There are a number of possibilities. One I like is Hoare's
Select
algorithm. The basic idea is similar to a Quicksort, except that when you recurse, you only recurse into the partition that will hold the number(s) you're looking for.For example, if you want the median of 100 numbers, you'd start by partitioning the array, just like in Quicksort. You'd get two partitions -- one of which contains the 50th element. Recursively carry out your selection in that partition. Continue until your partition contains only one element, which will be the median (and note that you can do the same for another element of your choice).
是的,很好的拼图。
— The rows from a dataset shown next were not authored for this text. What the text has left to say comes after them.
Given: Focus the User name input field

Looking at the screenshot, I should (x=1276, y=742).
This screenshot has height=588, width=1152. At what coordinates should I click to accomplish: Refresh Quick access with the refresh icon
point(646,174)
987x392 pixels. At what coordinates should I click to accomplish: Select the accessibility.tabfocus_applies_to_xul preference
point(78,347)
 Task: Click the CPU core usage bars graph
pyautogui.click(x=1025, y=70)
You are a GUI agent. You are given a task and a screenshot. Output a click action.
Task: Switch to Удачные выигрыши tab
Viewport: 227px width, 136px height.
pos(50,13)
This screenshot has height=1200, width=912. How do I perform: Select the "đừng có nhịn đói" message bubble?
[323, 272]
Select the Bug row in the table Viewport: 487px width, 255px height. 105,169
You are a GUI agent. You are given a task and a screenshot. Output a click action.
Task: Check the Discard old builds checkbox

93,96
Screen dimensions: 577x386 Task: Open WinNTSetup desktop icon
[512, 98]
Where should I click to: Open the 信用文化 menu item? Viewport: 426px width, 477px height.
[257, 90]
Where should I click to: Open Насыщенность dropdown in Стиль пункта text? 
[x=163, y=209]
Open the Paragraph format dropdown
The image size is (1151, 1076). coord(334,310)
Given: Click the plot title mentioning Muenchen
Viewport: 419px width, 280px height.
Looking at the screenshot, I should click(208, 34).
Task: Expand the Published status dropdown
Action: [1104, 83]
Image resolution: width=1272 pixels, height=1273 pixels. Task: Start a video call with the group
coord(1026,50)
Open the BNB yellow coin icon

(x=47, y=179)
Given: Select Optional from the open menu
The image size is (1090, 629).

我们可以发现中位数沿着你所说的方向发展。
在 C 中,max(k) 出现 1 次,次高出现 3 次,次高出现 5 次,依此类推
如果我们对 C 的元素进行排序,则第 m 个最高数字左侧的元素数量为 m^2 (奇数之和)
我们感兴趣的数字(计算中位数) )
一个。如果 n 是奇数则 (n^2+1)/2 = alpha
b.如果 n 为偶数,则 alpha1 = n^2/2 且 alpha2 = n^2/2+1
但 alpha1=n^2/2 永远不是平方数 =>紧邻 alpha1 右侧的数字等于 alpha1(前 m 个奇数之和为平方)=> alpha1=alpha2。
因此归结为确定 m,使得 m^2(前 m 个奇数之和)略高于 (n^2/2)
因此归结为确定m=ceiling(n/sqrt(2)和原始序列中第m个最高的数字。(是否找到第 m 个最高或第 (nm-1) 个最低是优化。
Yes, good puzzle. We can find median developing on the lines you said.
In C we have 1 occurence of max(k), 3 occurrence of next highest, 5 of next highest and so on
If we ordered elements of C, number of elements on the left of mth highest number is m^2 (sum of odd numbers)
The numbers that we are interested in (to calculate median)
a. If n is odd is (n^2+1)/2 = alpha
b. If n is even then alpha1 = n^2/2 and alpha2 = n^2/2+1
but alpha1=n^2/2 is never a square number => the number immediately on the right of alpha1 is equal to alpha1 (sum of first m odd numbers is square) => alpha1=alpha2.
So it boils down to determining m such that m^2 (sum of first m odd numbers) is just higher than (n^2/2)
So it boils down to determining m=ceiling(n/sqrt(2) and mth highest number in original sequence. (Whether to find mth highest or (n-m-1)th lowest is optimization).
We can easily find mth highest number (just keep noting first m largest number from left) or use median of medians algortithm to do it in linear time.
维基百科有一篇关于选择算法的好文章。如果您使用 C++,STL 包含线性时间的 nth_element() 算法平均而言。
Wikipedia has a good article on Selection algorithms. If you are using C++, the STL includes a nth_element() algorithm with linear time on average.